Output every line of the items below as a Markdown table with the columns "Row" and "Line", numbering the rows in order and leaving out blank lines.

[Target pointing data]
________________________________________
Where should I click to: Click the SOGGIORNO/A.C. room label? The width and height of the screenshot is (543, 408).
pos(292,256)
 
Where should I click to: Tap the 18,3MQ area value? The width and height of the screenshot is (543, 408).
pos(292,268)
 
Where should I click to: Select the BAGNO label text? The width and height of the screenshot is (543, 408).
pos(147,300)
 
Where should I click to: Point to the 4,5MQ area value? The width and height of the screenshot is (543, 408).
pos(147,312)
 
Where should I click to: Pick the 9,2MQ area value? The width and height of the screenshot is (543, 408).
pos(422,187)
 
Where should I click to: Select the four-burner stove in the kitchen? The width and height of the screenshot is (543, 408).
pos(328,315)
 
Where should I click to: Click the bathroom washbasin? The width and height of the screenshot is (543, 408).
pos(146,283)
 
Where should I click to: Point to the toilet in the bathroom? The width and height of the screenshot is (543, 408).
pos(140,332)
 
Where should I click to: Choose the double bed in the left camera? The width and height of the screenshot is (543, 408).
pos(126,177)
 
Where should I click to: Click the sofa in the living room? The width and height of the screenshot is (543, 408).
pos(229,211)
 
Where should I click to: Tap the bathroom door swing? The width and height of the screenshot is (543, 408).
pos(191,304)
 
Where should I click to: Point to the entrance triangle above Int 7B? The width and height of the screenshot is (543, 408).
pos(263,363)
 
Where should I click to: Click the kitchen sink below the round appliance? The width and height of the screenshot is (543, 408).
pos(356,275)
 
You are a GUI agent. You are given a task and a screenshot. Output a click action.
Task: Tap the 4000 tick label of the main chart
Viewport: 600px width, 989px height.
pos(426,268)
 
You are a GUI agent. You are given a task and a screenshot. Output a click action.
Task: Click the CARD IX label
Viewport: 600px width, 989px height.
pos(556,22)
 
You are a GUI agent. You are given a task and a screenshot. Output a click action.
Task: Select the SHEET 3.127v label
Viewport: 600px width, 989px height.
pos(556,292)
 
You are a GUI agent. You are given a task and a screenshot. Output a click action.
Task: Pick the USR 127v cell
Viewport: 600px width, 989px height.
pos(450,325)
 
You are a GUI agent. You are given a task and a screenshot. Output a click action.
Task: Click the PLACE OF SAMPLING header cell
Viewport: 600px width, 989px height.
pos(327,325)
________________________________________
## RESULT FOR THIS TASK:
| Row | Line |
|---|---|
| 1 | Where should I click to: Click the SOGGIORNO/A.C. room label? The width and height of the screenshot is (543, 408). |
| 2 | pos(292,256) |
| 3 | Where should I click to: Tap the 18,3MQ area value? The width and height of the screenshot is (543, 408). |
| 4 | pos(292,268) |
| 5 | Where should I click to: Select the BAGNO label text? The width and height of the screenshot is (543, 408). |
| 6 | pos(147,300) |
| 7 | Where should I click to: Point to the 4,5MQ area value? The width and height of the screenshot is (543, 408). |
| 8 | pos(147,312) |
| 9 | Where should I click to: Pick the 9,2MQ area value? The width and height of the screenshot is (543, 408). |
| 10 | pos(422,187) |
| 11 | Where should I click to: Select the four-burner stove in the kitchen? The width and height of the screenshot is (543, 408). |
| 12 | pos(328,315) |
| 13 | Where should I click to: Click the bathroom washbasin? The width and height of the screenshot is (543, 408). |
| 14 | pos(146,283) |
| 15 | Where should I click to: Point to the toilet in the bathroom? The width and height of the screenshot is (543, 408). |
| 16 | pos(140,332) |
| 17 | Where should I click to: Choose the double bed in the left camera? The width and height of the screenshot is (543, 408). |
| 18 | pos(126,177) |
| 19 | Where should I click to: Click the sofa in the living room? The width and height of the screenshot is (543, 408). |
| 20 | pos(229,211) |
| 21 | Where should I click to: Tap the bathroom door swing? The width and height of the screenshot is (543, 408). |
| 22 | pos(191,304) |
| 23 | Where should I click to: Point to the entrance triangle above Int 7B? The width and height of the screenshot is (543, 408). |
| 24 | pos(263,363) |
| 25 | Where should I click to: Click the kitchen sink below the round appliance? The width and height of the screenshot is (543, 408). |
| 26 | pos(356,275) |
| 27 | You are a GUI agent. You are given a task and a screenshot. Output a click action. |
| 28 | Task: Tap the 4000 tick label of the main chart |
| 29 | Viewport: 600px width, 989px height. |
| 30 | pos(426,268) |
| 31 | You are a GUI agent. You are given a task and a screenshot. Output a click action. |
| 32 | Task: Click the CARD IX label |
| 33 | Viewport: 600px width, 989px height. |
| 34 | pos(556,22) |
| 35 | You are a GUI agent. You are given a task and a screenshot. Output a click action. |
| 36 | Task: Select the SHEET 3.127v label |
| 37 | Viewport: 600px width, 989px height. |
| 38 | pos(556,292) |
| 39 | You are a GUI agent. You are given a task and a screenshot. Output a click action. |
| 40 | Task: Pick the USR 127v cell |
| 41 | Viewport: 600px width, 989px height. |
| 42 | pos(450,325) |
| 43 | You are a GUI agent. You are given a task and a screenshot. Output a click action. |
| 44 | Task: Click the PLACE OF SAMPLING header cell |
| 45 | Viewport: 600px width, 989px height. |
| 46 | pos(327,325) |